Entries on target coordinates
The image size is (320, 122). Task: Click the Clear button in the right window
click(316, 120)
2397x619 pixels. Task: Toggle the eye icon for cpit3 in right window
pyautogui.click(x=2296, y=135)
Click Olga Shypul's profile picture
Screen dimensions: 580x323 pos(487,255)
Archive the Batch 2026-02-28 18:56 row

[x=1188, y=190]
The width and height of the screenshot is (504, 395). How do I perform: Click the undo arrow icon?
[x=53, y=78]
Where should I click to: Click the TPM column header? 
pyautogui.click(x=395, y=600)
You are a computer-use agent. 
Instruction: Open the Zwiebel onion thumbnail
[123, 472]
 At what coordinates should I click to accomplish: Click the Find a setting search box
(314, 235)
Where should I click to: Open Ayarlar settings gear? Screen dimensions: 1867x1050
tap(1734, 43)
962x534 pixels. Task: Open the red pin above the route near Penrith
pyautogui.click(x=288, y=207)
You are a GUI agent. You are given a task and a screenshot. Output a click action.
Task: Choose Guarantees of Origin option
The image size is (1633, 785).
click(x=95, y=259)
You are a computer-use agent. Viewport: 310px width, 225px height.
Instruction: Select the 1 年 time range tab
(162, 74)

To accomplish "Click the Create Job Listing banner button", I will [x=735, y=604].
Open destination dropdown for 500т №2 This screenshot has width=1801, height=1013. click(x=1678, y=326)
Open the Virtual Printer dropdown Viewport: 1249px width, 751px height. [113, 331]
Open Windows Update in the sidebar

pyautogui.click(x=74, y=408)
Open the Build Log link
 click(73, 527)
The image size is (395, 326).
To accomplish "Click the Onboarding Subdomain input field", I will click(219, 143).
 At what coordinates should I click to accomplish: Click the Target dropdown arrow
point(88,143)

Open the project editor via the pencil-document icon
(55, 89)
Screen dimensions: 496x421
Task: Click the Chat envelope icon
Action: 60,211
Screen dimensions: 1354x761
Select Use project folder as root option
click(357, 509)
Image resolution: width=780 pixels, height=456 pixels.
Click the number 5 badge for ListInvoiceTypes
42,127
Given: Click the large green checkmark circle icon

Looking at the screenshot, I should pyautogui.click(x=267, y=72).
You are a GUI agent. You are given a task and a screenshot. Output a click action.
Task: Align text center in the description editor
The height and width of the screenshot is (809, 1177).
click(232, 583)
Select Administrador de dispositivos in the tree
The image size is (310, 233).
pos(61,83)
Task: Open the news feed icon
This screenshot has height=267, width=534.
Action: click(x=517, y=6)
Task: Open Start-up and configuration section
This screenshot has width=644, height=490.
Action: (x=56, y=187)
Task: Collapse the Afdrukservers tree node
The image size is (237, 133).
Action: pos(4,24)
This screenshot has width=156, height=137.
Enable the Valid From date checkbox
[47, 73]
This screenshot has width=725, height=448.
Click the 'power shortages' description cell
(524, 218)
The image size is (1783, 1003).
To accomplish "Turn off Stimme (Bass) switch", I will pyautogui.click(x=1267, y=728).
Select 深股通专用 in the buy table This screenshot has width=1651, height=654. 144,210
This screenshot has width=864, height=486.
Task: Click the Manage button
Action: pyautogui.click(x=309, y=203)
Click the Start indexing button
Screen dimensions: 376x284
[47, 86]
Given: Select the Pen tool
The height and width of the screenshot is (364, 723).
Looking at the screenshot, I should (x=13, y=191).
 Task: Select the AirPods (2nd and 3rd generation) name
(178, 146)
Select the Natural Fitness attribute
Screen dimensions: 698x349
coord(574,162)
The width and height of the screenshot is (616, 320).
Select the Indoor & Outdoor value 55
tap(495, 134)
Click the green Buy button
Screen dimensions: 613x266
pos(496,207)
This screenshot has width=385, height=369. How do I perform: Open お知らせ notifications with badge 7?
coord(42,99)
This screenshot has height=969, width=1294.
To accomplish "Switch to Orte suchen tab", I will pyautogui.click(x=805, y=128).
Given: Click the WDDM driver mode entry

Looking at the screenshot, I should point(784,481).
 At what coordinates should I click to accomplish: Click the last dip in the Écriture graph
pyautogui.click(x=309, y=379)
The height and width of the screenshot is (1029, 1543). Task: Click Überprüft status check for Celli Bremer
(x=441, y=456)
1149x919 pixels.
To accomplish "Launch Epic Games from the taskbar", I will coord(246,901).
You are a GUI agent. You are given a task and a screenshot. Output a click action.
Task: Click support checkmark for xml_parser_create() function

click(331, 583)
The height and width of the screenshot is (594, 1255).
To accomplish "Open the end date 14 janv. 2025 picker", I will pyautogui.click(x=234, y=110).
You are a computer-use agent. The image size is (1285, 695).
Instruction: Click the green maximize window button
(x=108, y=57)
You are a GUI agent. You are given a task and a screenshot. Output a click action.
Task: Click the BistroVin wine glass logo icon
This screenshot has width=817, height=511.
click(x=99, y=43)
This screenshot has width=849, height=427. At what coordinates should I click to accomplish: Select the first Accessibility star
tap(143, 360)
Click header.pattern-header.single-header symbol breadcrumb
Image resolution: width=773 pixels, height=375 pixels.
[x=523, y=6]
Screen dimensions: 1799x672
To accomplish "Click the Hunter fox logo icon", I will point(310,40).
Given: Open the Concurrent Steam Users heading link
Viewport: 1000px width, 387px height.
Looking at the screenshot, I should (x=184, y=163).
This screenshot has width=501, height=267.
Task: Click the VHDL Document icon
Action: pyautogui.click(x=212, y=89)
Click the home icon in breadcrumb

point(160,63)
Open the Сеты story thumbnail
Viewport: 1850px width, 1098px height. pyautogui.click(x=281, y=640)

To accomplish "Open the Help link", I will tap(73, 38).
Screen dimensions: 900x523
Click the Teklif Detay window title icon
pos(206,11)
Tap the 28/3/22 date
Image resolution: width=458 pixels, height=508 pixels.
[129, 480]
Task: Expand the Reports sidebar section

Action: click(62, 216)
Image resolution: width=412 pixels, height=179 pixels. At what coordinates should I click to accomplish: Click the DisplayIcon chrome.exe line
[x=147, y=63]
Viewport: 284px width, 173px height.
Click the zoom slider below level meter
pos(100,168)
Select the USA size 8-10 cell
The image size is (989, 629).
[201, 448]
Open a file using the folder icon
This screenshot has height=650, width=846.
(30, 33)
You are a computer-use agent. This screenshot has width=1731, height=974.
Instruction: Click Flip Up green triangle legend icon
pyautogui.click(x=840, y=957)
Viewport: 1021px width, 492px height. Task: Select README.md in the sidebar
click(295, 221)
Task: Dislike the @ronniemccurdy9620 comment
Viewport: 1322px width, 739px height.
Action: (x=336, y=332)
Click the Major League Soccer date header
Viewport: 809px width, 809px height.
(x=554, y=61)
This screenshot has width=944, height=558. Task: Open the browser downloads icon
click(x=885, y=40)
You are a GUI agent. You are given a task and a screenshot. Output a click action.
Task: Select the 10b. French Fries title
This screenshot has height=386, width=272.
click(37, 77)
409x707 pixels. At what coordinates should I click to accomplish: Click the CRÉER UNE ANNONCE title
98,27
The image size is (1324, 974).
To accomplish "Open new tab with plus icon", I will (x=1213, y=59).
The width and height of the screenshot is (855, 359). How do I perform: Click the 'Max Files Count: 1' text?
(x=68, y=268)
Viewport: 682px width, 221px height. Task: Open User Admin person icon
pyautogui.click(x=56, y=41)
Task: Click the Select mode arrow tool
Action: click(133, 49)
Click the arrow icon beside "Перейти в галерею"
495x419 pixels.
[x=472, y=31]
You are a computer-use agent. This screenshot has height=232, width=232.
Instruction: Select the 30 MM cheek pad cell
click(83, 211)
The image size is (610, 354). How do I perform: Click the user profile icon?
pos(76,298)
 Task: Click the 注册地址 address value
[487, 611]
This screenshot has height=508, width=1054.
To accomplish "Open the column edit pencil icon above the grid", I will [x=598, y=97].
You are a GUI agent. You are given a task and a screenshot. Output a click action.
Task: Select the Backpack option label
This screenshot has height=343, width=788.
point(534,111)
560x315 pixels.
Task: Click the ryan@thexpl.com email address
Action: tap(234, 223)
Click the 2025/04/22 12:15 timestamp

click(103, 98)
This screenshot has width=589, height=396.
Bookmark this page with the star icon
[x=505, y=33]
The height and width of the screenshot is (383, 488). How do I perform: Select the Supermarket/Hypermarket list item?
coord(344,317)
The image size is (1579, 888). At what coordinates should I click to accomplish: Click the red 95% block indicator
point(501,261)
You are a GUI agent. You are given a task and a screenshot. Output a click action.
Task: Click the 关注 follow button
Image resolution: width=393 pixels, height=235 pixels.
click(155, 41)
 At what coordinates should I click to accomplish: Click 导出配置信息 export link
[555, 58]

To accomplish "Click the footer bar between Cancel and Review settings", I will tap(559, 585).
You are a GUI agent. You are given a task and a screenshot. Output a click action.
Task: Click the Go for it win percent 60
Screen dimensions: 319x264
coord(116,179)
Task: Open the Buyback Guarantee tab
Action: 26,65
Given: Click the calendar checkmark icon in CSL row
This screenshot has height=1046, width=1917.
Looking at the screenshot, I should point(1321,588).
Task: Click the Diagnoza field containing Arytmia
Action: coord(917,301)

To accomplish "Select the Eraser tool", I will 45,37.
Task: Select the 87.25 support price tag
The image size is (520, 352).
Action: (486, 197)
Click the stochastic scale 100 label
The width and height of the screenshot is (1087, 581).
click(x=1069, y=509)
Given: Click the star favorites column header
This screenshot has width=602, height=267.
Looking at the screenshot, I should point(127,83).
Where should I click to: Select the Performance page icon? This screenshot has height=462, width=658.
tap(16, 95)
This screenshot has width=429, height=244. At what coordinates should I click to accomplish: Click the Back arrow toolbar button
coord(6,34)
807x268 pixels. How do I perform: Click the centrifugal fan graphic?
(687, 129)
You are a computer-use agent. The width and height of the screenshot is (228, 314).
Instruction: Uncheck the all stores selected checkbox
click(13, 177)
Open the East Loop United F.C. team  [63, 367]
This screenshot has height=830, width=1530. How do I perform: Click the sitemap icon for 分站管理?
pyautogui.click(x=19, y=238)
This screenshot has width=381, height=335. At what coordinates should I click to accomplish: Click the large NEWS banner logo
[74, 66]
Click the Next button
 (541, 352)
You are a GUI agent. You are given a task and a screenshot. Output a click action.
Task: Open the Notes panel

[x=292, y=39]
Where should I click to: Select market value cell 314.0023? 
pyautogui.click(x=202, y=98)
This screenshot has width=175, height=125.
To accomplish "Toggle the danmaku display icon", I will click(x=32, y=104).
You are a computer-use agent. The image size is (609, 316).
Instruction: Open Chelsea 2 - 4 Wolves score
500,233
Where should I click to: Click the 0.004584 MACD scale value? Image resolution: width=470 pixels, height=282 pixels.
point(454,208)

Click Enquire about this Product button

> _Exercise details_:
Reproduce these lines verbatim, beginning at the line that contains "Viewport: 682px width, 221px" and stopping after the line that contains "click(83, 211)".

> _Response_:
Viewport: 682px width, 221px height. Task: Open User Admin person icon
pyautogui.click(x=56, y=41)
Task: Click the Select mode arrow tool
Action: click(133, 49)
Click the arrow icon beside "Перейти в галерею"
495x419 pixels.
[x=472, y=31]
You are a computer-use agent. This screenshot has height=232, width=232.
Instruction: Select the 30 MM cheek pad cell
click(83, 211)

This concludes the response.